Beachbody(ビーチボディ) はフィットネス製品の人気ブランドで、日本にもたくさんの商品が輸入されています。これまではPDFによる年次評価を行っていましたが、マネージャーと社員の関係をもっと密にしたいと考えていました。そこでBetterWorksを導入し、全社統一的な目標管理をすることにしました。これにより社員は、自分の日々の仕事と経営レベルの目標がどうつながっているのかを自覚しながら、仕事ができるようになったといいます。また、フィードバックのサイクルを年次から4半期ごとにしたことで、社員の生産性が上がり、軌道修正が素早く行えるようになったそうです。評価システムを変え、企業体質を変えることに成功した好例といえます。

参考:http://content.betterworks.com/betterworks-case-studies/beachbody-case-study

Hargray × SilkRoad Performance(シルクロードパフォーマンス)

SilkRoad Performanceは、シンプルな操作性や柔軟性を備えたクラウド型パフォーマンスマネジメントソリューションを提供しています。パフォーマンスマネジメントでは、マネージャーと社員とがコミュニケーションを密に取りながら短期目標の設定や評価、P2P方式のフィードバックを行うことができます。

通信事業者であるHargray社は、積極的な人事改革に取り組もうとしていました。しかし、これまでのような画一的なシステムでは全社員に適用できないとして、ニーズに合わせた柔軟な管理ができるSilkRoad Performanceを導入しました。これにより、マネージャー毎に異なるフォーマット、異なる頻度でパフォーマンス管理ができるようになったといいます。社内ニーズに合わせたカスタマイズが手軽にできるのも、ITを活用したサービスならではのメリットといえます。
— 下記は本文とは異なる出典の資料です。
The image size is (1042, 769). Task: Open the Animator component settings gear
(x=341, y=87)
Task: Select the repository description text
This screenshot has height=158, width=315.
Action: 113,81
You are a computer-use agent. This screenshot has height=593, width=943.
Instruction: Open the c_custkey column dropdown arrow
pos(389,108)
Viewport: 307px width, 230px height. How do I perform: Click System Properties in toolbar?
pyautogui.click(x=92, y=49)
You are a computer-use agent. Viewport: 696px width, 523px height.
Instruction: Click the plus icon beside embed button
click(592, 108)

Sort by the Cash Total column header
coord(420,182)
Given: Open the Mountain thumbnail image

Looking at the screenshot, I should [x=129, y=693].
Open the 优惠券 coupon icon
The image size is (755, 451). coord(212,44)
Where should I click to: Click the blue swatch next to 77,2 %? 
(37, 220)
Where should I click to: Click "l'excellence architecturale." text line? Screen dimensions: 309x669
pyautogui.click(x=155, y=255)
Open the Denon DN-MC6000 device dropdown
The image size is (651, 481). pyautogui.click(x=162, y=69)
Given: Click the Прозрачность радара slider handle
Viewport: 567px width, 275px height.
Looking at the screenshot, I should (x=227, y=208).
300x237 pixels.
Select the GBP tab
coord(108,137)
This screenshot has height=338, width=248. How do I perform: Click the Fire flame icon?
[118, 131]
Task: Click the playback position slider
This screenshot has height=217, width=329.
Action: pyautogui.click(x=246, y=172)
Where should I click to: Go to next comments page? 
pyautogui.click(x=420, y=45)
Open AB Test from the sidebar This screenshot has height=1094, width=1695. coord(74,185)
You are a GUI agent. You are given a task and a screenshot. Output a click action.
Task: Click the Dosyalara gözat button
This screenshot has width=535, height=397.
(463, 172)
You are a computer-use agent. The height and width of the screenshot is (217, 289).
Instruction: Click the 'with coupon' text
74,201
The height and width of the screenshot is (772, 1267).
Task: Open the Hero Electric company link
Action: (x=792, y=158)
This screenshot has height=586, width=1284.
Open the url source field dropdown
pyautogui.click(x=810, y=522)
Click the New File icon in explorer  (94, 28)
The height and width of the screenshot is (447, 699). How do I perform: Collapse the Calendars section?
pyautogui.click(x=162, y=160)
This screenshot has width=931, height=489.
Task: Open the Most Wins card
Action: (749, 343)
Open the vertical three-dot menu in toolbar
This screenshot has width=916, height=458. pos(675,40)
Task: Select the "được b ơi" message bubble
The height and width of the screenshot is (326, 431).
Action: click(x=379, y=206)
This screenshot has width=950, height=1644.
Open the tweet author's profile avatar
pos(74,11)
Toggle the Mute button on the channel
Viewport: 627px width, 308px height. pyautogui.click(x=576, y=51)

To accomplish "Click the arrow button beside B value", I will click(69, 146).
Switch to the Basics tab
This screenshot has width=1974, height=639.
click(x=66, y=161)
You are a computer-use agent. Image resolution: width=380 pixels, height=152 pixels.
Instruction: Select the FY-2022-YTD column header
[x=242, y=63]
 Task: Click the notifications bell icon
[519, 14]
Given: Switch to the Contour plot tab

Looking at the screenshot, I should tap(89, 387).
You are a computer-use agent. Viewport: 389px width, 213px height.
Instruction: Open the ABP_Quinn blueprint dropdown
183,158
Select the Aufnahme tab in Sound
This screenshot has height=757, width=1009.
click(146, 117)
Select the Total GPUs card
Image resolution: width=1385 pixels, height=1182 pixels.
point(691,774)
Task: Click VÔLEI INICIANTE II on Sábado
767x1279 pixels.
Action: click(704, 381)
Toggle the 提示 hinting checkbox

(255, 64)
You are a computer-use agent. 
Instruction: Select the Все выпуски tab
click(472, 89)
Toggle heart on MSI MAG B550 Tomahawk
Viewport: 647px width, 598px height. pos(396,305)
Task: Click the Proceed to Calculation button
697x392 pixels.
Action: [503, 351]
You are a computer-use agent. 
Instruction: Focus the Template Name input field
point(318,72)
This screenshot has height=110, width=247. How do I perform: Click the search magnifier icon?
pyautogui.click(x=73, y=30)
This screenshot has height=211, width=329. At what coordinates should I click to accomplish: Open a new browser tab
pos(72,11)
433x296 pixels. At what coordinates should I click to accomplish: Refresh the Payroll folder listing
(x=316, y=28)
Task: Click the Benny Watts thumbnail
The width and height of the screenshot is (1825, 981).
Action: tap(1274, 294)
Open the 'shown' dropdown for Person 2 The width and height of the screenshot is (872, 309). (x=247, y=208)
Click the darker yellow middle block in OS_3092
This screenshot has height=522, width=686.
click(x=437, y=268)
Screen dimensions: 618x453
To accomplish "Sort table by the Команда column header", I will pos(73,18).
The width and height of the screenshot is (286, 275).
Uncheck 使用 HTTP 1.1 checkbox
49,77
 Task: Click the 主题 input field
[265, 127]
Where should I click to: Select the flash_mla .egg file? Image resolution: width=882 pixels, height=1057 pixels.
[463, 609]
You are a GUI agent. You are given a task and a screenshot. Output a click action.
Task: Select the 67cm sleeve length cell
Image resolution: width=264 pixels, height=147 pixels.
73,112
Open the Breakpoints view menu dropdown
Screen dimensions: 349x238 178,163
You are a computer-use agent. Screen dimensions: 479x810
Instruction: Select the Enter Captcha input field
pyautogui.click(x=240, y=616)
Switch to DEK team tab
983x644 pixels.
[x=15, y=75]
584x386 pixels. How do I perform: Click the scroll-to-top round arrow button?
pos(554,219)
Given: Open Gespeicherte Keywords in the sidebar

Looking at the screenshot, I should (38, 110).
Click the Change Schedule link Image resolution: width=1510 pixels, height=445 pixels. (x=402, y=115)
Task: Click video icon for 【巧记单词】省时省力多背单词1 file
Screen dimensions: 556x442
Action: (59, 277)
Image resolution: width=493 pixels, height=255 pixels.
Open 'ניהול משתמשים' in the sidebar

SilkRoad Performance:http://www.silkroad.com/

参考:http://www.silkroad.com/hr-resource-center/benefit-mall/

まとめ

評価手法については、いま大きな変化の波が押し寄せてきています。アメリカのトレンドは日本にも影響を与え、日本でもさまざまなHR Techが登場しています。次回は、評価の業務におけるHR Techの日本での導入事例を取りあげてみたいと思います。